La consecuencia del desvarío fue el abandono de los colegas temerosos de que su
nombre apareciera vinculado con el Capitán Saltatumbas, la denuncia de José M.ª
Carretero Novillo -no perdió una sola ocasión para delatar, según Juan Manuel
de Prada- y una ejecución en la madrugada del 30 de abril de 1940. Los
instructores tuvieron la misma prisa que el tribunal presidido por el coronel
Gaudencio de Pablo Villaflor. Ni siquiera llamaron como avalistas a quienes el
Tío Melenas había salvado valiéndose de sus contactos entre las autoridades
republicanas.

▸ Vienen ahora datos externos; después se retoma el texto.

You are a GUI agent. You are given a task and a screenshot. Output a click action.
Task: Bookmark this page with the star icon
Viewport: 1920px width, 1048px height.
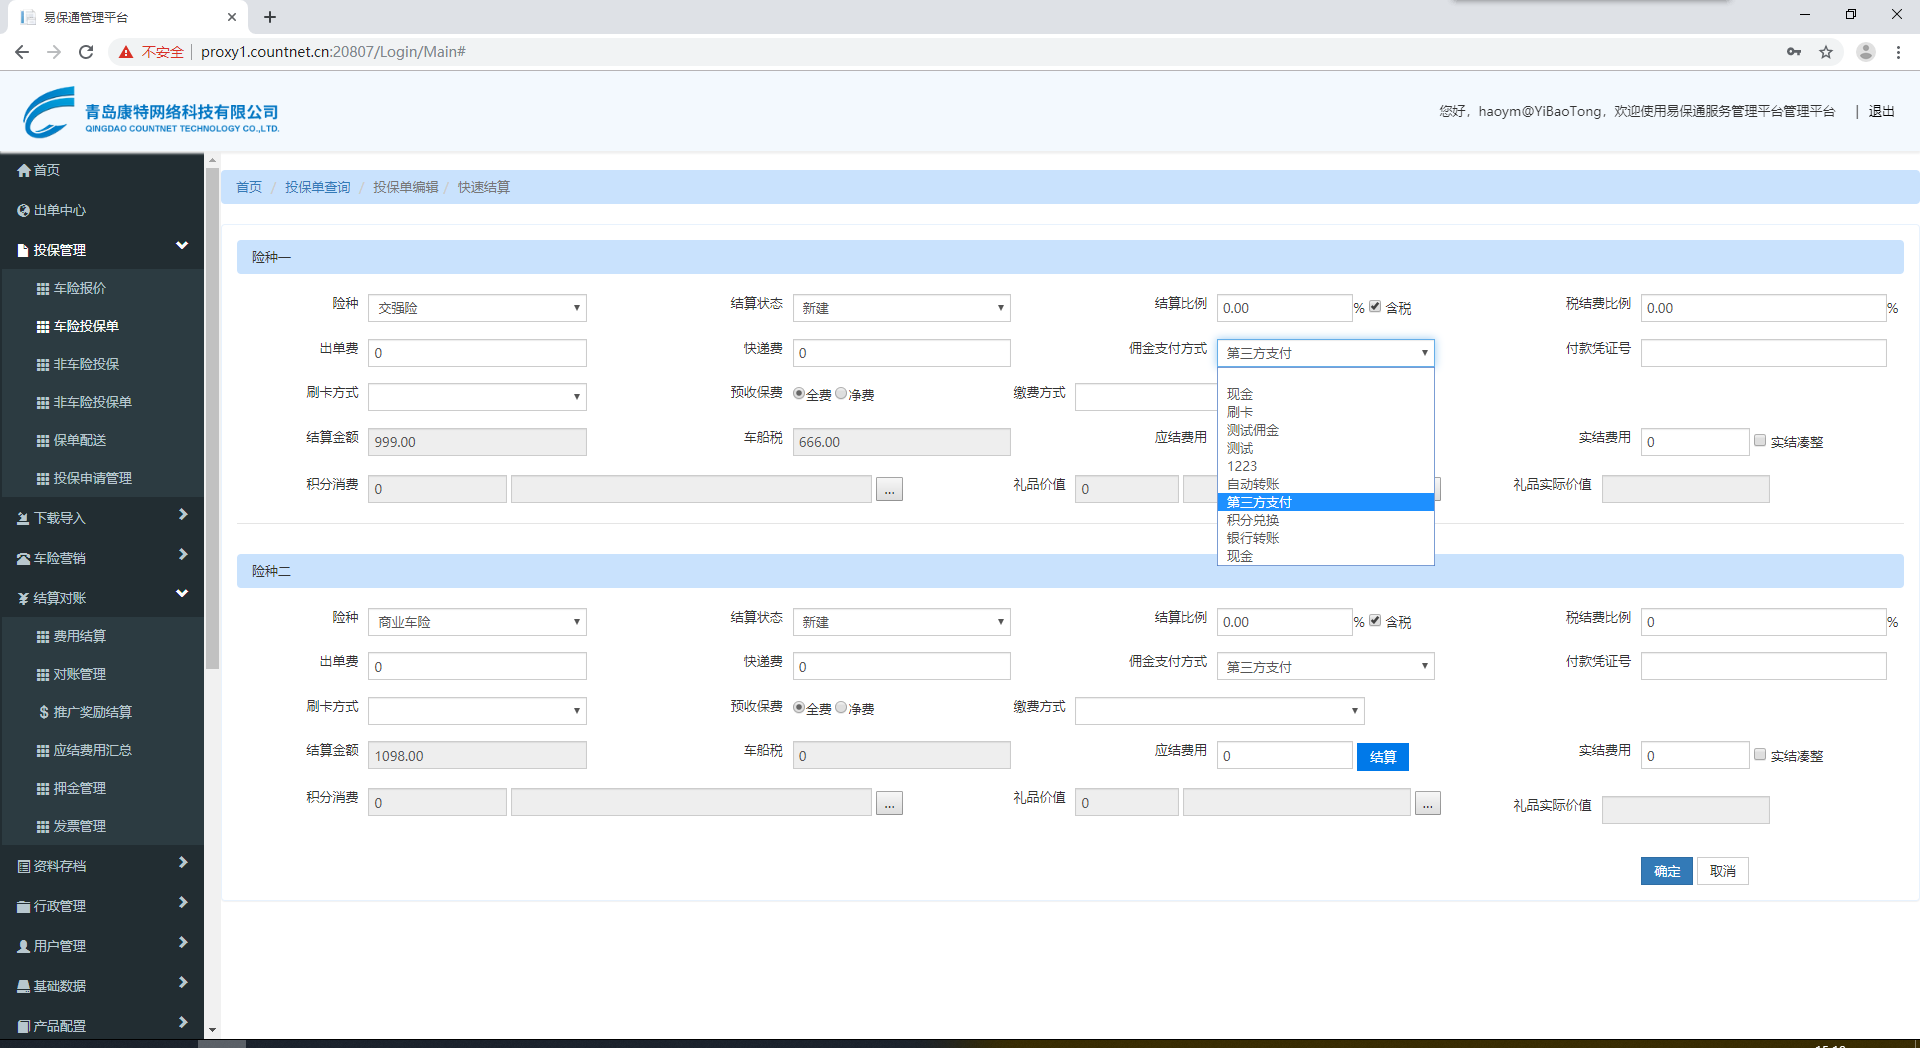pyautogui.click(x=1826, y=52)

La muerte terminó con aquella ficción que el bohemio pretendía
transformar en novela a la búsqueda de la fama póstuma. A partir de entonces
empezaron décadas de olvido solo reemplazado por una memoria, que no historia, donde
varios autores han obtenido rédito literario de una fábula que conviene
observar a la luz de la documentación sumarial. En su origen hay una persona
digna del respeto, aunque su trayectoria fuera harto singular.
Pedro Luis de
Gálvez con sus andanzas se convirtió en un bolsín para colocar demasías y
truculencias. Merece la pena recordarlas porque, al margen de su atractivo como
materia literaria, remiten a la mentalidad imperante en unos ambientes de las
letras no siempre canallescas de las primeras décadas del siglo XX. La lista de
barbaridades escritas por los compañeros acerca del poeta y colaborador en la
prensa es notable. Incluso bochornosa por la inquina de quienes, llegado el
procesamiento, le dieron la espalda y reiteraron sus insultos. Algunos los
merecería porque Pedro Luis de Gálvez prueba que las víctimas no son
necesariamente héroes. Sin embargo, son personas y, como tales, merecen el
respeto de no añadir demasías y truculencias a una trayectoria desmesurada.